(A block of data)

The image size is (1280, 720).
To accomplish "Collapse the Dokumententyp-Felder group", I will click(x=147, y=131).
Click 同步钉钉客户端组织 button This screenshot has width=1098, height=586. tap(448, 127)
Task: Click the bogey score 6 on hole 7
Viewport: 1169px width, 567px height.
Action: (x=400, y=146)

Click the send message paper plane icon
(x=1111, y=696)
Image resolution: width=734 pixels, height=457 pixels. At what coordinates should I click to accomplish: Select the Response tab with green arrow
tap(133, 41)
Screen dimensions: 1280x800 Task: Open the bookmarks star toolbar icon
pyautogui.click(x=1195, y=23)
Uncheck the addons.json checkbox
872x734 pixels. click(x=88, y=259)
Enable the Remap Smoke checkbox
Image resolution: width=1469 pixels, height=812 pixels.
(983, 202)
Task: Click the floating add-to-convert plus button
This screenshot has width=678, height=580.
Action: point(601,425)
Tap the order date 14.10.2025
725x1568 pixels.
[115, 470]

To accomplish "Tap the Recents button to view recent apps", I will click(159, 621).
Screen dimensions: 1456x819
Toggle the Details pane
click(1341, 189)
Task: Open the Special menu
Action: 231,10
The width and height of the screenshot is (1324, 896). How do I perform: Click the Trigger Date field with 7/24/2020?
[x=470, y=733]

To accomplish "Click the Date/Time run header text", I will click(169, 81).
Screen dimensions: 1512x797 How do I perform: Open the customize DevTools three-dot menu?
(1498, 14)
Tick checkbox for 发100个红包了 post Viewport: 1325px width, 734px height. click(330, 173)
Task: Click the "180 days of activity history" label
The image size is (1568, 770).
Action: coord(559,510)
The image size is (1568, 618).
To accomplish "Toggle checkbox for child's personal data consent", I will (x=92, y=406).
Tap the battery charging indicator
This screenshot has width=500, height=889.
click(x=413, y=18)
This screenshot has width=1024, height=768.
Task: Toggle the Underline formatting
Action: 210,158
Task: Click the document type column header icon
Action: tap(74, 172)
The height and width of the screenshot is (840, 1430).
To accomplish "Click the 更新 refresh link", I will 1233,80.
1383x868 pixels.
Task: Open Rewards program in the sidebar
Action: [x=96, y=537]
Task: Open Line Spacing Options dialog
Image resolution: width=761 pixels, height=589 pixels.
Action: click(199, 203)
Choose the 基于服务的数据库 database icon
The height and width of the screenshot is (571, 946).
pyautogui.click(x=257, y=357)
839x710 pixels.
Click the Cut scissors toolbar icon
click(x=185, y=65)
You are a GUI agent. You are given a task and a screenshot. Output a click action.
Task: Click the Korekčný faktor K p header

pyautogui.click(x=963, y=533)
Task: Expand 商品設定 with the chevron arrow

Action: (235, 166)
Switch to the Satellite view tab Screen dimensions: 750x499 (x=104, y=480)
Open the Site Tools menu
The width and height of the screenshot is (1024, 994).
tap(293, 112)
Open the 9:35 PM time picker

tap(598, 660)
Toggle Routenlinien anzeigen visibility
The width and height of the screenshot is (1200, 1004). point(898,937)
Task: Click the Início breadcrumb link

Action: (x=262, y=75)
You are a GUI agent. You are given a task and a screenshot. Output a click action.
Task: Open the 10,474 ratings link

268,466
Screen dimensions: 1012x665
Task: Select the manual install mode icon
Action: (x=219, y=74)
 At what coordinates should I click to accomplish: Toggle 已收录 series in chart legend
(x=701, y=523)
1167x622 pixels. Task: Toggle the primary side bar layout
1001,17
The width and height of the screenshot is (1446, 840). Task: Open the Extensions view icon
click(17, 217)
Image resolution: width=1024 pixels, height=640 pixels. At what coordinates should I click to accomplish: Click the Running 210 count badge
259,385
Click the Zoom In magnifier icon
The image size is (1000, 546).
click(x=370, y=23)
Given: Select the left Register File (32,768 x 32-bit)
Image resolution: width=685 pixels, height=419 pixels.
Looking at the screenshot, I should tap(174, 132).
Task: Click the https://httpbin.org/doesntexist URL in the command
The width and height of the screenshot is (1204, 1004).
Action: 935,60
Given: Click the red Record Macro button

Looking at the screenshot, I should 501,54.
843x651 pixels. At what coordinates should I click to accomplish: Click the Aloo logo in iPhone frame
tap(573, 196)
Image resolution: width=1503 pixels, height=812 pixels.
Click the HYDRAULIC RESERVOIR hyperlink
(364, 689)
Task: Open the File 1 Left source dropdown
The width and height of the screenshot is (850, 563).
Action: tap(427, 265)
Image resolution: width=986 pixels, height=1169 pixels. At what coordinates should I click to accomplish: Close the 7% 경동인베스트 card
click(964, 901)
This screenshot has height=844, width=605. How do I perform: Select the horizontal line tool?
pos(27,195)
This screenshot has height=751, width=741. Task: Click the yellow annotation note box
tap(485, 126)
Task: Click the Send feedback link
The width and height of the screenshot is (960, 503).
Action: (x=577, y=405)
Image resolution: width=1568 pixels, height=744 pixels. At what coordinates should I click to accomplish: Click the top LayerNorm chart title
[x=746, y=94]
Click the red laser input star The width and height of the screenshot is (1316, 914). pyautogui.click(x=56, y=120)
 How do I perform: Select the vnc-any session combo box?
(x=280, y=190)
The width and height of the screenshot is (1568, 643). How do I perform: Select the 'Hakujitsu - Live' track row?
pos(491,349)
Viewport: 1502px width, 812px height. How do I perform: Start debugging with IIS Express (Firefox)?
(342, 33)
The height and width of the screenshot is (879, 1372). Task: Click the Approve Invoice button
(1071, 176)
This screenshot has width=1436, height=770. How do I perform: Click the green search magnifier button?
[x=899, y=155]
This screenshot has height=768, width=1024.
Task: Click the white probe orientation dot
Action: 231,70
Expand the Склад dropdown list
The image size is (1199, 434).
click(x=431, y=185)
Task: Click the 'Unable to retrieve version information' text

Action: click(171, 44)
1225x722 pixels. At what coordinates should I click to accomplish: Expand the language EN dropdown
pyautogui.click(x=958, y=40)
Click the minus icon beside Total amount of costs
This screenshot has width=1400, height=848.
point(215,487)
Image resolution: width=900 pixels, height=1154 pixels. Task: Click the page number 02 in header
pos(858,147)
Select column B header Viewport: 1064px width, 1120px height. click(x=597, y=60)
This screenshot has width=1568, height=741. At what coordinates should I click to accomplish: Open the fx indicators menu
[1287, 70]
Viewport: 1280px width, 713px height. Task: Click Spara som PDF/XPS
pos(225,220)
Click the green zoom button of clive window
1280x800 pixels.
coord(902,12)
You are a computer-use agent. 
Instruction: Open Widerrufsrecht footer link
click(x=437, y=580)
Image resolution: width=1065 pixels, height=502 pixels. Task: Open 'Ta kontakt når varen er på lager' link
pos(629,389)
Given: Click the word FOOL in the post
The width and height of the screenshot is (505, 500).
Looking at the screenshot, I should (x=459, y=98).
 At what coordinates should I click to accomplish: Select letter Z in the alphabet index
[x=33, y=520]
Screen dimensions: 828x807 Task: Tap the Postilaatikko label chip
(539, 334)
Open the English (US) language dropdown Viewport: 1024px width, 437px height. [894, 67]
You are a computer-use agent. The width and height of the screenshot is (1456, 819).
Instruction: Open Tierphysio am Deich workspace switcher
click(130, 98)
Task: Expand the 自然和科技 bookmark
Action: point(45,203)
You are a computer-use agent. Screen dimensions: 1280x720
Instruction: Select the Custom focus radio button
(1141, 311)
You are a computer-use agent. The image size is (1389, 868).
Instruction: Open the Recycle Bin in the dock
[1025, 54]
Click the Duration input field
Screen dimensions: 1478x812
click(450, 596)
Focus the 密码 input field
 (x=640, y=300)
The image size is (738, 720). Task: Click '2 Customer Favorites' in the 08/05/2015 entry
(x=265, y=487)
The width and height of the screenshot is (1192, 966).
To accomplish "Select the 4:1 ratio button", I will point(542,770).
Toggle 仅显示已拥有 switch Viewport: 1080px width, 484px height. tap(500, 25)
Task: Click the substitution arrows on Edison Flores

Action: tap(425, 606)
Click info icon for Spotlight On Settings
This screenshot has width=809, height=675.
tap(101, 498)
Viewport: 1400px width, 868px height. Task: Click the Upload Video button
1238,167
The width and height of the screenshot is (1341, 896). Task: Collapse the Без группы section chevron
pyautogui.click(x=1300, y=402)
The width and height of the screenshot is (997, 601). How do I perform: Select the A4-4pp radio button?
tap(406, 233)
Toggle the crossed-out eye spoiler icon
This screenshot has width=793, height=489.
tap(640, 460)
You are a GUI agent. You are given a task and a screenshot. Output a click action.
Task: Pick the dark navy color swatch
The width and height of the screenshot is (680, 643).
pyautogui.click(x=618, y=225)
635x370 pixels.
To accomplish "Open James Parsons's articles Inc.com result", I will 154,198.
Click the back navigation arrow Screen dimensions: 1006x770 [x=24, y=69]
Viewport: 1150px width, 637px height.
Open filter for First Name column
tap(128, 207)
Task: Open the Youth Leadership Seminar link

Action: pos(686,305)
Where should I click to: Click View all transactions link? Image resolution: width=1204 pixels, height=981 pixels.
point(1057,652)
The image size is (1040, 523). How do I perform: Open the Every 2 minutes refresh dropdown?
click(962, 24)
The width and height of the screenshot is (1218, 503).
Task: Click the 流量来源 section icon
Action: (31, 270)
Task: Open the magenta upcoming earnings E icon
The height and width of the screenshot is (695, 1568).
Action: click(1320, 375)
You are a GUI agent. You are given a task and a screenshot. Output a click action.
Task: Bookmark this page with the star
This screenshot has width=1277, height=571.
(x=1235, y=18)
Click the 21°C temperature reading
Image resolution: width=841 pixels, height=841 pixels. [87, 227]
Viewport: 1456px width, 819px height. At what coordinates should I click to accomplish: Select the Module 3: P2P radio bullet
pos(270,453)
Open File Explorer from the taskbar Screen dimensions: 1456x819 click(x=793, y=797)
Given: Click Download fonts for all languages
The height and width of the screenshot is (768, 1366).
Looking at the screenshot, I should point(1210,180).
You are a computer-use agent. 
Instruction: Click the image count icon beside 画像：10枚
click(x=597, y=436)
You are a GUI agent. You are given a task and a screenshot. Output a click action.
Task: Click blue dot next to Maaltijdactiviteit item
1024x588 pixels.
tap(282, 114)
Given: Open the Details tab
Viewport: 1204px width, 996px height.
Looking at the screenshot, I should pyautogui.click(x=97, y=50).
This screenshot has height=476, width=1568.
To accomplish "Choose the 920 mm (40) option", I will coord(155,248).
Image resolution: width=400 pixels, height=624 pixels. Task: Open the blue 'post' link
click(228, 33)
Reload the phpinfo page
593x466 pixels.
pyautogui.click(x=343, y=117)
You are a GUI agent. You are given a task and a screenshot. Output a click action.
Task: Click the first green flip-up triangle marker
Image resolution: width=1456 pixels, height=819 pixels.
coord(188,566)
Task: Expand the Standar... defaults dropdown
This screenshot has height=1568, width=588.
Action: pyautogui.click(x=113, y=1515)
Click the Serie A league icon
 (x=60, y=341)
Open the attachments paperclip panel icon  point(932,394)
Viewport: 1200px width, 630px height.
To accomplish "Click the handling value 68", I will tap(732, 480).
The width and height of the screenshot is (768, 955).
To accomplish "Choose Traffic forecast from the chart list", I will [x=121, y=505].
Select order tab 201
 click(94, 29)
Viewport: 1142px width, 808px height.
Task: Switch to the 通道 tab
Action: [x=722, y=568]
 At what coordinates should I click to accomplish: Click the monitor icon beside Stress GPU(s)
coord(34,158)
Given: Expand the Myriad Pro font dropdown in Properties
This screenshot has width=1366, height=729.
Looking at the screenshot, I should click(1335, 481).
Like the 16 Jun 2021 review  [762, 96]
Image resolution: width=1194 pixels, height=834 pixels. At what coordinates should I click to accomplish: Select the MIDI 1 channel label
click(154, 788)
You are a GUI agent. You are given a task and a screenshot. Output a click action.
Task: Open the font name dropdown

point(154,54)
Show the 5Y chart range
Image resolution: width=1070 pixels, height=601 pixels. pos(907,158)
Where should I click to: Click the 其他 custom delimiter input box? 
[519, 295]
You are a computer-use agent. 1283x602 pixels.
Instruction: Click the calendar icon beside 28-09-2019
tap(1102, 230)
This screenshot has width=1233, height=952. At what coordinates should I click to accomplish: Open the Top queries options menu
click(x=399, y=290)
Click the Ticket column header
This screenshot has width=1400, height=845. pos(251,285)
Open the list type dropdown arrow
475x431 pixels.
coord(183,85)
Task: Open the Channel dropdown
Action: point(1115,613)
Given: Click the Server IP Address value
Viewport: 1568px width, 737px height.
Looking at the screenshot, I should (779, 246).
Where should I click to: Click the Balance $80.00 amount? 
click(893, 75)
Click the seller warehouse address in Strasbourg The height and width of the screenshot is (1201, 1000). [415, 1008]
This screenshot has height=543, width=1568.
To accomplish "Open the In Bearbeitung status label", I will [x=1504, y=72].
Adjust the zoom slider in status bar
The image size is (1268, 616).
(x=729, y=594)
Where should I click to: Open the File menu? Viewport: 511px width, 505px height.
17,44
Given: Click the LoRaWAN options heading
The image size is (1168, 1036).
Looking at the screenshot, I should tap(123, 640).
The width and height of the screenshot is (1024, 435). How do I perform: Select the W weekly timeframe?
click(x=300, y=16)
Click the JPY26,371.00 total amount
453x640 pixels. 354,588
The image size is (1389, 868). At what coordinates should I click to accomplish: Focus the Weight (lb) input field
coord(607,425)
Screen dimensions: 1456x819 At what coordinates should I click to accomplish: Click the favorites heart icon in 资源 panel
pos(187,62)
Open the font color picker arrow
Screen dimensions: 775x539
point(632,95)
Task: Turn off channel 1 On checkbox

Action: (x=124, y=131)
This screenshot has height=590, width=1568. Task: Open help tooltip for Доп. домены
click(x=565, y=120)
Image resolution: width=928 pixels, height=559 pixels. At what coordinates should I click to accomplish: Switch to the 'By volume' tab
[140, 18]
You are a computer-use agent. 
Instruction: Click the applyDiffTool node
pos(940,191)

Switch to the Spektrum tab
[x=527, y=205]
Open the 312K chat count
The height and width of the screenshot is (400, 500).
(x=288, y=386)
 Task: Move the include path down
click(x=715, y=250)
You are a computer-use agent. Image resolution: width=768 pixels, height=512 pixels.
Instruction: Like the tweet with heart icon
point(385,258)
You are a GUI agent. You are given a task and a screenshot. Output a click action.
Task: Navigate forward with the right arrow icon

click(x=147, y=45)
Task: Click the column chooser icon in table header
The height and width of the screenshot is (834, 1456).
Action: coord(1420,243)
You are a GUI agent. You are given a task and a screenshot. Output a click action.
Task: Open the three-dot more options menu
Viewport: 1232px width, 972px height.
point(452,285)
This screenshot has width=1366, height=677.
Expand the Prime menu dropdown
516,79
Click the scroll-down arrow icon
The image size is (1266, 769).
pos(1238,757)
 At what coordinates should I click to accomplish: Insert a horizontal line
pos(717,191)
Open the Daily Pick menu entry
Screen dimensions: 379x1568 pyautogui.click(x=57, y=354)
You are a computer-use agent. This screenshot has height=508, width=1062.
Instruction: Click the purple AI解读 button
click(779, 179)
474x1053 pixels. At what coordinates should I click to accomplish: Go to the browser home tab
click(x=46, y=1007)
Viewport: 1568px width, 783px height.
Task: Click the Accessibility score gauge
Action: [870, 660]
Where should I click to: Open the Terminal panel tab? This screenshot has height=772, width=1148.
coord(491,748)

### SHORT EXERCISE:
Lay out everything from the start of the records down to and including the line that contains "will click(169, 81)." as a JSON list of strings, one string per line, with blank lines left out.

### THE RESULT:
[
  "The image size is (1280, 720).",
  "To accomplish \"Collapse the Dokumententyp-Felder group\", I will click(x=147, y=131).",
  "Click 同步钉钉客户端组织 button This screenshot has width=1098, height=586. tap(448, 127)",
  "Task: Click the bogey score 6 on hole 7",
  "Viewport: 1169px width, 567px height.",
  "Action: (x=400, y=146)",
  "Click the send message paper plane icon",
  "(x=1111, y=696)",
  "Image resolution: width=734 pixels, height=457 pixels. At what coordinates should I click to accomplish: Select the Response tab with green arrow",
  "tap(133, 41)",
  "Screen dimensions: 1280x800 Task: Open the bookmarks star toolbar icon",
  "pyautogui.click(x=1195, y=23)",
  "Uncheck the addons.json checkbox",
  "872x734 pixels. click(x=88, y=259)",
  "Enable the Remap Smoke checkbox",
  "Image resolution: width=1469 pixels, height=812 pixels.",
  "(983, 202)",
  "Task: Click the floating add-to-convert plus button",
  "This screenshot has width=678, height=580.",
  "Action: point(601,425)",
  "Tap the order date 14.10.2025",
  "725x1568 pixels.",
  "[115, 470]",
  "To accomplish \"Tap the Recents button to view recent apps\", I will click(159, 621).",
  "Screen dimensions: 1456x819",
  "Toggle the Details pane",
  "click(1341, 189)",
  "Task: Open the Special menu",
  "Action: 231,10",
  "The width and height of the screenshot is (1324, 896). How do I perform: Click the Trigger Date field with 7/24/2020?",
  "[x=470, y=733]",
  "To accomplish \"Click the Date/Time run header text\", I will click(169, 81)."
]